The Mini was conceived in the wake of the Suez crisis, when petrol parsimony seemed sensible. It was possibly the most significant car of the past 40 years, because it pioneered the front-drive, transverse-engine layout, which is now the small- and medium-sized hatchback norm.

Other great small cars included the Fiat 500. It was cheap (it had to be, as it mobilised the Italian peasantry), small (to fit through narrow Italian urban streets) and attractive. The Citroen 2CV was also a marvellous car, even though in its latter years it was derided as some sort of semi- subversive transport for sandal-wearing kooks.

There is no small car in Europe today as cleverly conceived as these old-timers. Yet the case for modern iterations of them has never been greater.
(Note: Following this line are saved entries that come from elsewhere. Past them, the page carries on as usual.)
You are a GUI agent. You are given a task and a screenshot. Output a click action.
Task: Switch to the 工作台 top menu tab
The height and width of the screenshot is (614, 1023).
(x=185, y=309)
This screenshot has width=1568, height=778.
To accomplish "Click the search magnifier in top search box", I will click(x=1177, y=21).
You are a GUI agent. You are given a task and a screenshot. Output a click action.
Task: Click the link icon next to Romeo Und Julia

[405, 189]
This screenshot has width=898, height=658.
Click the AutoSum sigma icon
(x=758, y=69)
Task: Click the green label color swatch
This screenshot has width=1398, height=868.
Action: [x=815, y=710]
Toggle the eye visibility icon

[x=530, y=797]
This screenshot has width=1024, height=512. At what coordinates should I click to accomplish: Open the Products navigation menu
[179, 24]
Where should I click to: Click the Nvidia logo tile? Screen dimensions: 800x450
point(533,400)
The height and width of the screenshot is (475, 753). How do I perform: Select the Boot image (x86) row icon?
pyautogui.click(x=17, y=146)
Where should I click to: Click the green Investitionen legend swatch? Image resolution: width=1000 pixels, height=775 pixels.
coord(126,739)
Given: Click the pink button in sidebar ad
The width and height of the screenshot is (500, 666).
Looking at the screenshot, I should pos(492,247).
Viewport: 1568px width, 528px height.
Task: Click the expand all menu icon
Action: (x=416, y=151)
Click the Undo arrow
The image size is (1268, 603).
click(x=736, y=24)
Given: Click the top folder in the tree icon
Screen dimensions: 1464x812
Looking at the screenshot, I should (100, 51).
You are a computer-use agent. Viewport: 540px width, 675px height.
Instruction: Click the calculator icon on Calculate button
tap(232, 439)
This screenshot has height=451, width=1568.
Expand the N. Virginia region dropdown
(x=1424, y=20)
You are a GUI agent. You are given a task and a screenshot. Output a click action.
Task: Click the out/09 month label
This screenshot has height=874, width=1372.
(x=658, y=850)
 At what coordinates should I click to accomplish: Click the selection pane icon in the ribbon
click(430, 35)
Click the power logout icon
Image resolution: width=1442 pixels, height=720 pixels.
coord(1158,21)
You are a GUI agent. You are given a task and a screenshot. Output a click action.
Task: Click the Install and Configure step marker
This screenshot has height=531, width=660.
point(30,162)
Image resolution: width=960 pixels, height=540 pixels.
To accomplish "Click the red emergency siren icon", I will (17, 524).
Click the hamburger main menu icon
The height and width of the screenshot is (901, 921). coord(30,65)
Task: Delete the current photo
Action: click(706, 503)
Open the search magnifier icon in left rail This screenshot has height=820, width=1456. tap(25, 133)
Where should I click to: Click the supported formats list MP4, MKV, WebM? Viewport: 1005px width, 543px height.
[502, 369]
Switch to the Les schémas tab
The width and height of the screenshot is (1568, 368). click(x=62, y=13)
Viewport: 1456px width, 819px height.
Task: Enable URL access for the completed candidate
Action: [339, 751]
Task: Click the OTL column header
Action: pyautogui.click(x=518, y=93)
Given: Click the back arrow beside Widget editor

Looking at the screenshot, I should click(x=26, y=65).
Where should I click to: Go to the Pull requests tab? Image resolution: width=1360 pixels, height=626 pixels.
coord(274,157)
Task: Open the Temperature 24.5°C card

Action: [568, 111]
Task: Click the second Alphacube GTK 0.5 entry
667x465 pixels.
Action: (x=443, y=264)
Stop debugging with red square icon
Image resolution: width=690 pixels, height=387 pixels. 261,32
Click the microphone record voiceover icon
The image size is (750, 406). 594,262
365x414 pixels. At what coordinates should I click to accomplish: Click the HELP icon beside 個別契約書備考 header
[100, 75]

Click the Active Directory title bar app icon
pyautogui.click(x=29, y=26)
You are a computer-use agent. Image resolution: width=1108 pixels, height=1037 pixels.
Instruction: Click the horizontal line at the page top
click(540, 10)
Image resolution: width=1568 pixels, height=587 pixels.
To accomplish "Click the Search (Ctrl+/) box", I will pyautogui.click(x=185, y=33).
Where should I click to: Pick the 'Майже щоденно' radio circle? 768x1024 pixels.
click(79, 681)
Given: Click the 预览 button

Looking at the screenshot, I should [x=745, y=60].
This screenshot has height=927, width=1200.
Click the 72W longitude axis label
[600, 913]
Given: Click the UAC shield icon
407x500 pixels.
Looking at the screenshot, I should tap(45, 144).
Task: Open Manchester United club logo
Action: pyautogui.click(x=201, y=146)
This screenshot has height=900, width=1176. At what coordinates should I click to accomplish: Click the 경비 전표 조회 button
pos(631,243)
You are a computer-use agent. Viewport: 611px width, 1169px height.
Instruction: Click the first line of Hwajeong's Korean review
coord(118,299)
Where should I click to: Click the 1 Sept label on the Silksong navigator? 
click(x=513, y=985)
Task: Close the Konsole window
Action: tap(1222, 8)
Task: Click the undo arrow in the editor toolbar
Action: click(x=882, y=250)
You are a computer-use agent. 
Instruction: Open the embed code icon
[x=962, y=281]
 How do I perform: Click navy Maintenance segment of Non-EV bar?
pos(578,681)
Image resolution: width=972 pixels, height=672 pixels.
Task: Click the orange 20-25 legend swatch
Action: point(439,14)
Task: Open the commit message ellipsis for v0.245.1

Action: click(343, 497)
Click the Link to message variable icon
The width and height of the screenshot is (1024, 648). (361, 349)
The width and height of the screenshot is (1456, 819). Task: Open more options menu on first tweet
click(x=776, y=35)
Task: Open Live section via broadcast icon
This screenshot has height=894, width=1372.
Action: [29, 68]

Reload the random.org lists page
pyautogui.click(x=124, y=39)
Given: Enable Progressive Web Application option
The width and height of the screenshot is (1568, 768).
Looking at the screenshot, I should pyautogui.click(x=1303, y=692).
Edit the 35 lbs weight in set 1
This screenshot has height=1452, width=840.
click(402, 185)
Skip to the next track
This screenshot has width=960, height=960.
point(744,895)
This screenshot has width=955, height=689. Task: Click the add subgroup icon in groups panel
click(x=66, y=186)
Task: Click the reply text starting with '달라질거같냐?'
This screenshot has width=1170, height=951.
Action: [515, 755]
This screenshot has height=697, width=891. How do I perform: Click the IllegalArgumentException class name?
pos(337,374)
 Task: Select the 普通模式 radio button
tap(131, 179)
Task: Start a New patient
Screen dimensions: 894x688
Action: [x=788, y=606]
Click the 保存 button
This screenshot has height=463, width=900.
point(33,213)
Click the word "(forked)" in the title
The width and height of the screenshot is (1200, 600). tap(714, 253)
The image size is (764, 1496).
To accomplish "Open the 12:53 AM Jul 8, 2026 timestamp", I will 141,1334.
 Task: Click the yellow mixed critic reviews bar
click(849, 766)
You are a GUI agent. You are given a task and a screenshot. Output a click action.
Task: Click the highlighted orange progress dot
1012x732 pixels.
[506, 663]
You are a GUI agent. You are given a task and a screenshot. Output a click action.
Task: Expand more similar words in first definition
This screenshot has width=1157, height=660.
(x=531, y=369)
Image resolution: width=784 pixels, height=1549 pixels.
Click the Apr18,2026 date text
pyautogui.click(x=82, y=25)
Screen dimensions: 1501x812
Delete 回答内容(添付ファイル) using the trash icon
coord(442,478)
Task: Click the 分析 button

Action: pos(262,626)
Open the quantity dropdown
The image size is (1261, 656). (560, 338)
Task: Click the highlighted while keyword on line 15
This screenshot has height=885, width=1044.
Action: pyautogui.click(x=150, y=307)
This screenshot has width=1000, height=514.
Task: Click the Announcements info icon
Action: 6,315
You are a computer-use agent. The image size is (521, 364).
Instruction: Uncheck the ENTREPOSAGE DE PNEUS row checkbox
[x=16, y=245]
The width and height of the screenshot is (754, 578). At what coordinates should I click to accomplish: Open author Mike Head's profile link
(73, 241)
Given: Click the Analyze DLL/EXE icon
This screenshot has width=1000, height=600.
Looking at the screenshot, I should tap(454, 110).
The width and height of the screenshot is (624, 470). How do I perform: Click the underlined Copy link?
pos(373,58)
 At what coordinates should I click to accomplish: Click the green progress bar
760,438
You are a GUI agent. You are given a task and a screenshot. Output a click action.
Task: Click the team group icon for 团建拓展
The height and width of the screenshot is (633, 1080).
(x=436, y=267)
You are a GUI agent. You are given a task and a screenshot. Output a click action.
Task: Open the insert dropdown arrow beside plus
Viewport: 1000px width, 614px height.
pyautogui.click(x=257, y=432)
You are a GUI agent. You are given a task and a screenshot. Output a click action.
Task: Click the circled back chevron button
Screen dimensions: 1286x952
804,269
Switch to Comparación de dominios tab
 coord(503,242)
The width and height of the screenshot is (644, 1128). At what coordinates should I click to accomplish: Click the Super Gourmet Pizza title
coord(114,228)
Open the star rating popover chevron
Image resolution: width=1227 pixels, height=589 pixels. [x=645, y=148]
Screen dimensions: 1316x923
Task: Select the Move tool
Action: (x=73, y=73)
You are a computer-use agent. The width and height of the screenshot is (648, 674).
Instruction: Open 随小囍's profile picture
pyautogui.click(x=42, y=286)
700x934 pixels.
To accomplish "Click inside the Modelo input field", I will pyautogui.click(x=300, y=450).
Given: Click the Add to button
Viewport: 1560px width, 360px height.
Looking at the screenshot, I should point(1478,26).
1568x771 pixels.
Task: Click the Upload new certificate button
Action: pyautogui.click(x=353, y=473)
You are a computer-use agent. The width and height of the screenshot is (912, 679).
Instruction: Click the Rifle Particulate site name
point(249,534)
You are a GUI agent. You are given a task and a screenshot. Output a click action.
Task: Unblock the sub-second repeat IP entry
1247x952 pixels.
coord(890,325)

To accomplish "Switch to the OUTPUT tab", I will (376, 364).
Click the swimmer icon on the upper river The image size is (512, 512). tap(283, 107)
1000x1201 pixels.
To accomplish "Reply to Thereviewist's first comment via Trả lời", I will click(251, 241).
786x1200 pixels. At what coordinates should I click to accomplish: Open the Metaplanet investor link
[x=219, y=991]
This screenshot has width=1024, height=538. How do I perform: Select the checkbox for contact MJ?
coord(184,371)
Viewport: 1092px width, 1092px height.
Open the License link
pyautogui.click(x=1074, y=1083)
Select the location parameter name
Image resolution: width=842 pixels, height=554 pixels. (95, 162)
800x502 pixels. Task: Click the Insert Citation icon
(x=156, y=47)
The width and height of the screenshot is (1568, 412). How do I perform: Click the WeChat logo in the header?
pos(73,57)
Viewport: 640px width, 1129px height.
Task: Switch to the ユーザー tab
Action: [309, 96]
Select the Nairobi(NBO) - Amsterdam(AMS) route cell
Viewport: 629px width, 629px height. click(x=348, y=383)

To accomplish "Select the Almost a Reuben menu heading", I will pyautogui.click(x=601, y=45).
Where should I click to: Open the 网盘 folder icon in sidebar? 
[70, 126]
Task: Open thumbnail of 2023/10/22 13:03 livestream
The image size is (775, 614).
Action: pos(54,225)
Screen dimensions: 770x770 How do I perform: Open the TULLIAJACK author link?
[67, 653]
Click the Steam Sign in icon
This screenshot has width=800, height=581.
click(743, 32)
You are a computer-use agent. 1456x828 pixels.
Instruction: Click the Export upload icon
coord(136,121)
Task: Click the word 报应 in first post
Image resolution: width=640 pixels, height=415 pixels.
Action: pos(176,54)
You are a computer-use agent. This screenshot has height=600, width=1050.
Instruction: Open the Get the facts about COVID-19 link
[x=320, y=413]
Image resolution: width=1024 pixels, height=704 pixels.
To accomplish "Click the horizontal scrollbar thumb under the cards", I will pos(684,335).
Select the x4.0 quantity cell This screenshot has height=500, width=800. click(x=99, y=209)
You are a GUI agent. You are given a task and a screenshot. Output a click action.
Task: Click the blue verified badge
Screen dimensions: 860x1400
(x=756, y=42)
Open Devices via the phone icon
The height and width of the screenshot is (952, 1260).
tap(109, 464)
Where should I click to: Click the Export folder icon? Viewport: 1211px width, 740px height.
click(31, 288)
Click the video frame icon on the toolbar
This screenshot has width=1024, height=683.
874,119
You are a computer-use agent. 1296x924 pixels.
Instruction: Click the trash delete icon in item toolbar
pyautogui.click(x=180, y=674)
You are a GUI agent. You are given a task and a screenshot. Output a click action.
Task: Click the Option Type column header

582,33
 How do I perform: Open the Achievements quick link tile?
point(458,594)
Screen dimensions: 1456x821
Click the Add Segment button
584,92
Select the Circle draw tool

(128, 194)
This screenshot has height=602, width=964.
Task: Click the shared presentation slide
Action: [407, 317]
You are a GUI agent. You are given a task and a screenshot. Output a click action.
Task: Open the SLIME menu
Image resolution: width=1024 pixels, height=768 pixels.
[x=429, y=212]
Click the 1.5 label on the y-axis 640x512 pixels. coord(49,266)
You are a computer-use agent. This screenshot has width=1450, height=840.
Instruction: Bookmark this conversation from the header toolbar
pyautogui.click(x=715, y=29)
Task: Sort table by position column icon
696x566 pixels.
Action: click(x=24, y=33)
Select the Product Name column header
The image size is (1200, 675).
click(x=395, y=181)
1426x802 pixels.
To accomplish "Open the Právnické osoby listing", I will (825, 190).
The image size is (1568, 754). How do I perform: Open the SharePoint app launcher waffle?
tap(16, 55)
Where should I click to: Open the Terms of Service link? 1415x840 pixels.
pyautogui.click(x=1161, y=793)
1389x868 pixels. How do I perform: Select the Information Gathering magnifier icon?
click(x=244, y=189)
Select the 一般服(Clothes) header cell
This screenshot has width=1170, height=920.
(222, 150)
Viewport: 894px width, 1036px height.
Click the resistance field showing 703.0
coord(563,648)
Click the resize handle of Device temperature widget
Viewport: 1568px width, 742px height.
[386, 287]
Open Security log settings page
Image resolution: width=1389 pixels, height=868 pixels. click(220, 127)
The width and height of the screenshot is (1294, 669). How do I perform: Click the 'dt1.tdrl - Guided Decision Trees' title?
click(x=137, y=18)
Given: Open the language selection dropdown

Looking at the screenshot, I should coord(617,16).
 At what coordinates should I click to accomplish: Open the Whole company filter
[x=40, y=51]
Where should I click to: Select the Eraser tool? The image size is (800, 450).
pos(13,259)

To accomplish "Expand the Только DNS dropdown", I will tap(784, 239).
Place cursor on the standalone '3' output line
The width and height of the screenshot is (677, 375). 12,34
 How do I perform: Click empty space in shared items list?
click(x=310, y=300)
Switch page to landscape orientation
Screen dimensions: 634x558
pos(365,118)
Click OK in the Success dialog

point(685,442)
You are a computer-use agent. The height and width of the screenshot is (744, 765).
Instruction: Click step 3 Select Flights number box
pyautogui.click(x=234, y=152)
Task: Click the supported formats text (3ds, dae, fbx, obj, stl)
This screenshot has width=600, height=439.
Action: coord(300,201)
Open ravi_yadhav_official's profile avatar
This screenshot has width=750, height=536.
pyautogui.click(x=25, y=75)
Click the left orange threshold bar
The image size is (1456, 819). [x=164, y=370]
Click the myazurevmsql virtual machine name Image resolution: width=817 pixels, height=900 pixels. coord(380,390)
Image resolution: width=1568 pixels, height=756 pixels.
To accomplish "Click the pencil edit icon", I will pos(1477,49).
Our towns are even more congested, but in the main, the small cars served up are little more than shrunken versions of bigger hatchbacks. We are now - belatedly - starting to see some sub-supermini cars, but none is really that small.

In South-East Asia there is still an interesting variety of baby cars, all made in Japan, where they are categorised as K (forkei-jidosha, or light) cars. They are popular because they are cheap, fuel-efficient, high-tech, surprisingly roomy and small. Some of these K cars are starting to hit European shores, including the Daihatsu Move.

None of these K cars is as significant, in motoring history, as the Mini or the Cinquecento and, for their time, none is as good. But Japanese makers still seem more in touch with the big issues of the day than Europe's makers. The K car concept makes just as much sense in traffic stifled European city streets as it does in Japan. But, other than Fiat and its modern Cinquecento, no other European maker seems to have got the message.

Even makers who are thinking small, seem obsessed with turning their new-generation babies into pricey bijou boxes, rather than the space-efficient transport offered by the K cars. Rover's new Mini, on sale in 2000, follows the same intellectually vacuous philosophy. Europe was watching for an intelligent, new generation small car lead. Instead, it got an expensive piece of "designer" jewellery.